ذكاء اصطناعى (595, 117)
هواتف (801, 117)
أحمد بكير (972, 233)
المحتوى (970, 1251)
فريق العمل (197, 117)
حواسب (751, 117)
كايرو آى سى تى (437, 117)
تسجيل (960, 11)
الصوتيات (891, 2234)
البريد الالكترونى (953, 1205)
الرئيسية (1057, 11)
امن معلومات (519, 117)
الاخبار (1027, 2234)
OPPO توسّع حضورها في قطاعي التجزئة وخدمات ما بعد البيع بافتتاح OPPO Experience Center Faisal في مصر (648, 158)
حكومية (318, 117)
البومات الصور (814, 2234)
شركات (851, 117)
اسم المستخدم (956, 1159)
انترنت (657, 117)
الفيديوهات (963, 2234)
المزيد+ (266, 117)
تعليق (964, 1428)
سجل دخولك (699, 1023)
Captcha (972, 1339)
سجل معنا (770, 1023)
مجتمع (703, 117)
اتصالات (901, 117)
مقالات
==
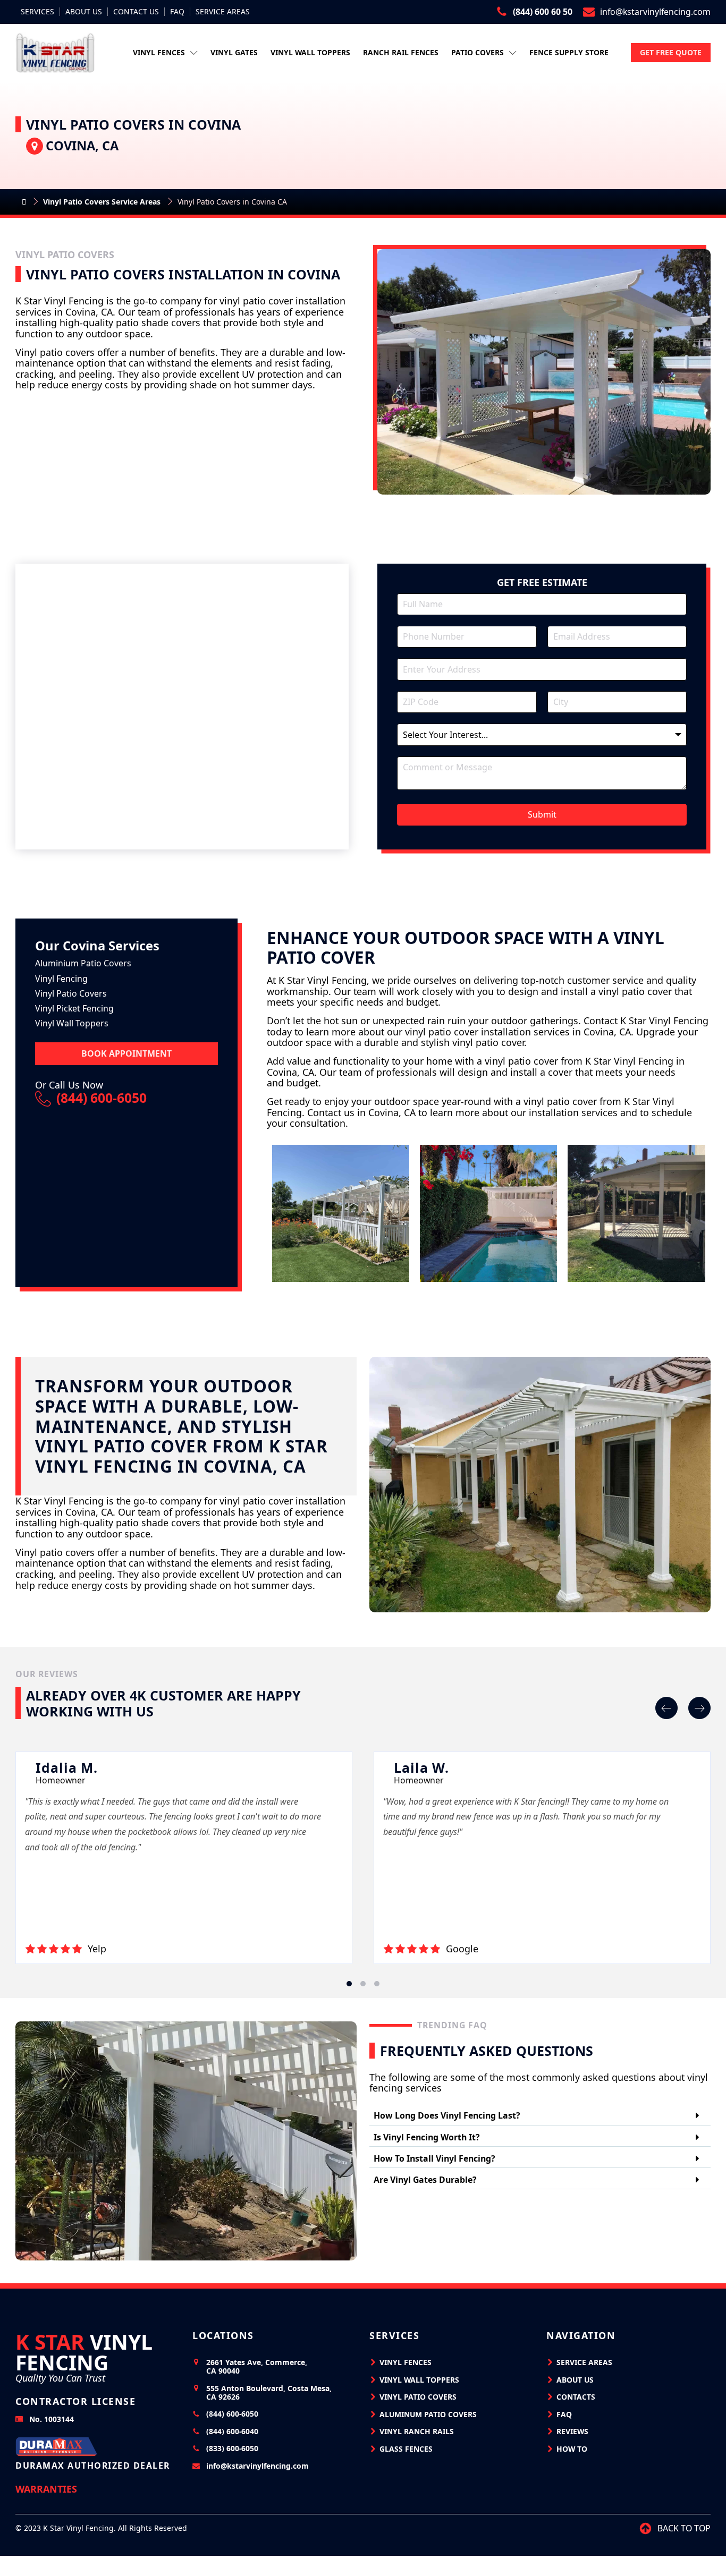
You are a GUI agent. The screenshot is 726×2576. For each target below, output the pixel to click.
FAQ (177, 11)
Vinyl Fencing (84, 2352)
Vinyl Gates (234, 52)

EXERCISE BRIEF
Copy out precisely the lines from the line with "ذكاء اصطناعى (595, 117)" to the line with "حكومية (318, 117)" in the material above, including those two lines and omitting all the rest.

YOUR SOLUTION
ذكاء اصطناعى (595, 117)
هواتف (801, 117)
أحمد بكير (972, 233)
المحتوى (970, 1251)
فريق العمل (197, 117)
حواسب (751, 117)
كايرو آى سى تى (437, 117)
تسجيل (960, 11)
الصوتيات (891, 2234)
البريد الالكترونى (953, 1205)
الرئيسية (1057, 11)
امن معلومات (519, 117)
الاخبار (1027, 2234)
OPPO توسّع حضورها في قطاعي التجزئة وخدمات ما بعد البيع بافتتاح OPPO Experience Center Faisal في مصر (648, 158)
حكومية (318, 117)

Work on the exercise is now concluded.